• _Your goal_: Reproduce the records starting with the line that contains "You are a computer-use" and going on through the line that contains "Action: [x=638, y=18]", requests included, and multiply every coordinate in the answers by 0.45, rounding to whole numbers with halves going up. Give only those lines, and leave the pictures out.

>>>

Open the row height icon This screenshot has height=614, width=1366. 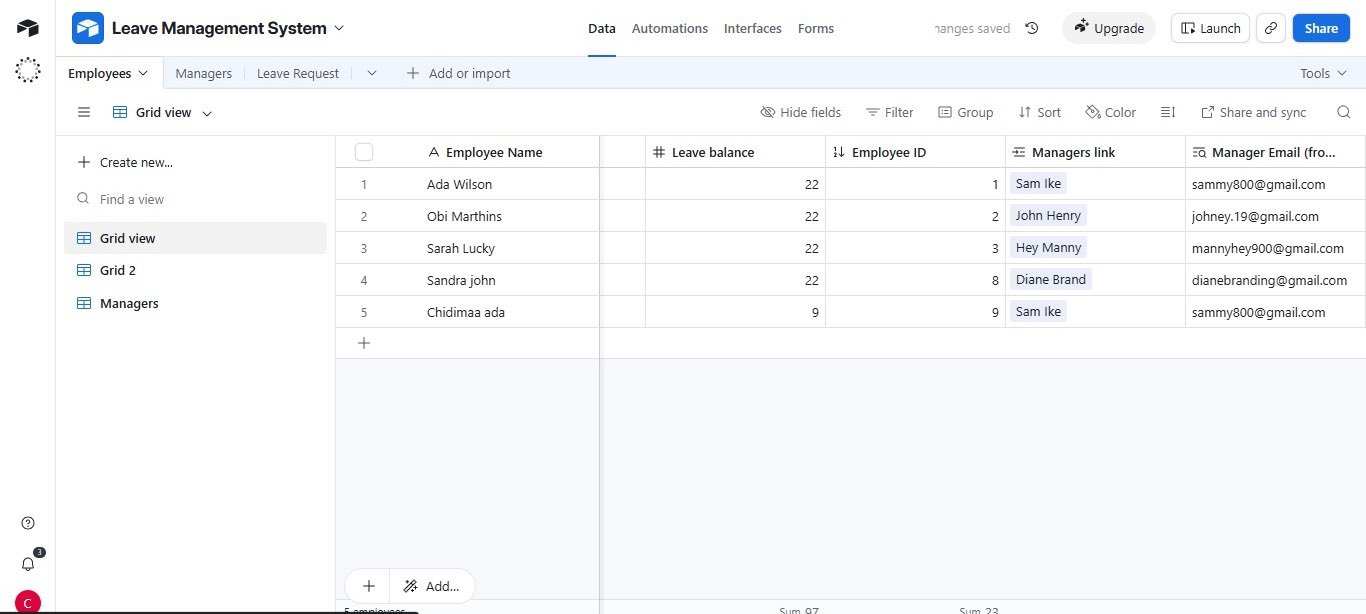click(x=1167, y=112)
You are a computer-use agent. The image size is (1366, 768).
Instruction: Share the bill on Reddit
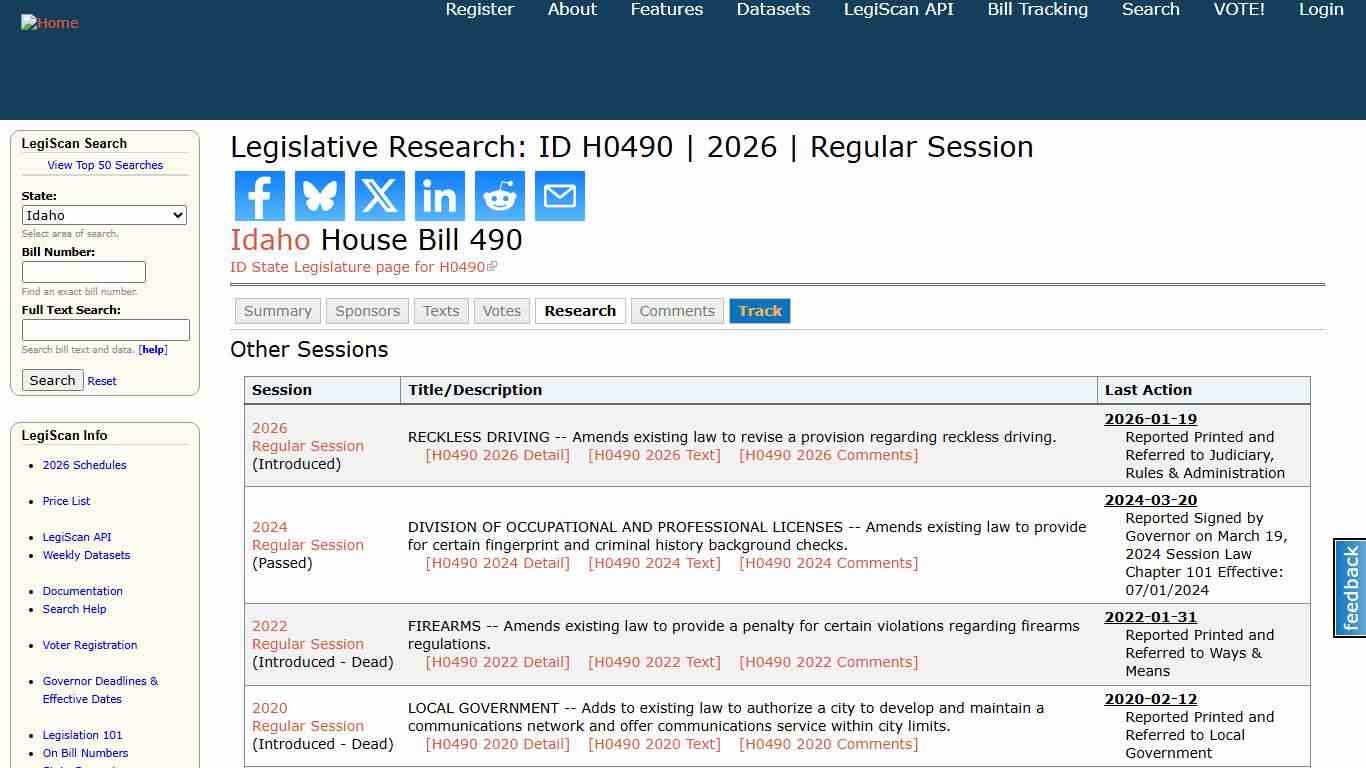(x=499, y=196)
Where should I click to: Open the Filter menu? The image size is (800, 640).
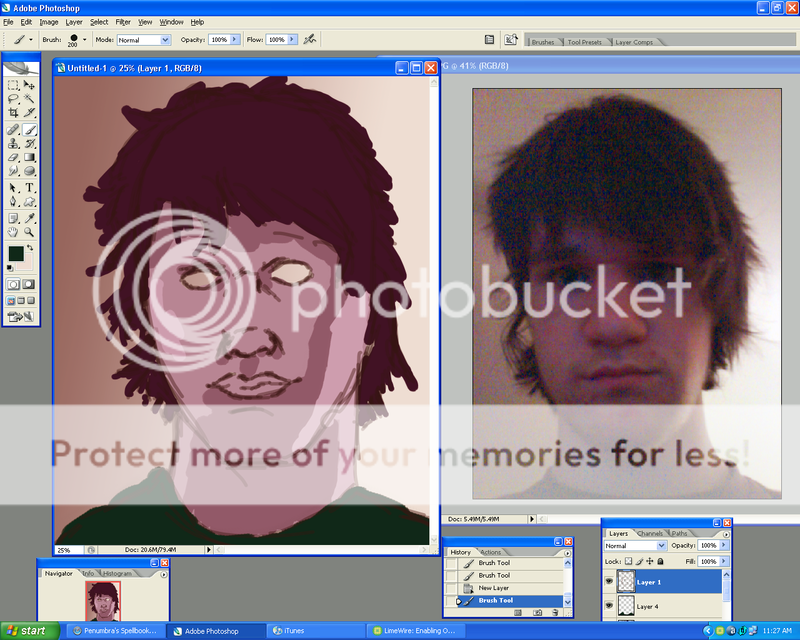coord(122,21)
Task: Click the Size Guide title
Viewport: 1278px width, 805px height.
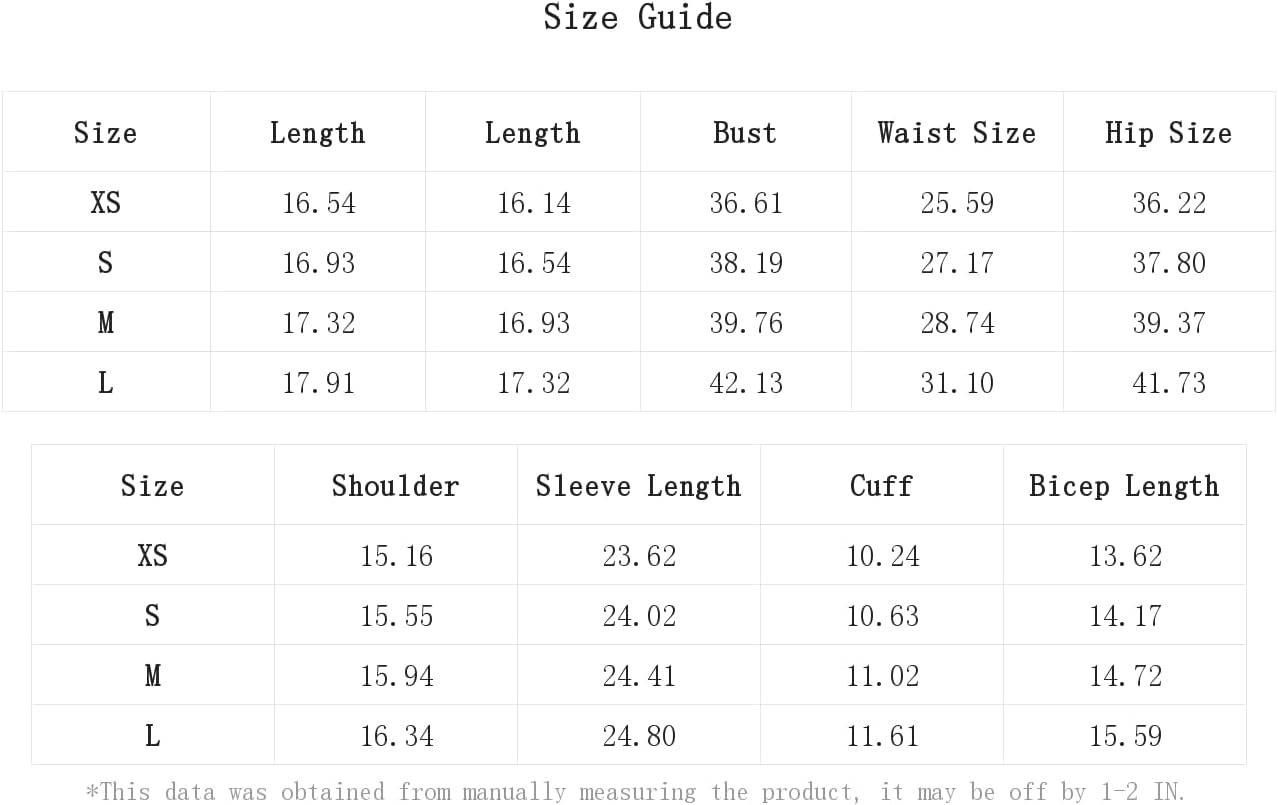Action: [x=638, y=18]
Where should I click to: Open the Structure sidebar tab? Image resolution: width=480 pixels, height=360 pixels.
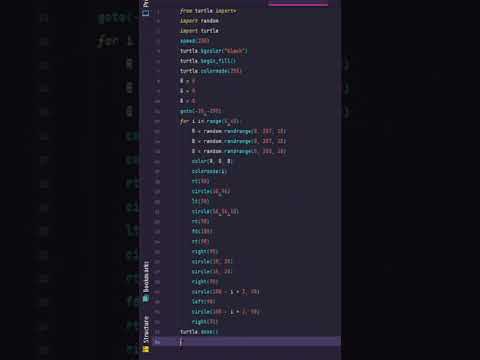coord(146,329)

<<<

• _Solved problem_:
You are a computer-use agent. The image size is (1366, 768).
Instruction: Share the bill on Reddit
(x=225, y=88)
Where should I click to: Open the Filter menu? The image size is (800, 640).
coord(55,9)
Task: Click the Size Guide title
Viewport: 1278px width, 805px height.
Action: [x=287, y=8]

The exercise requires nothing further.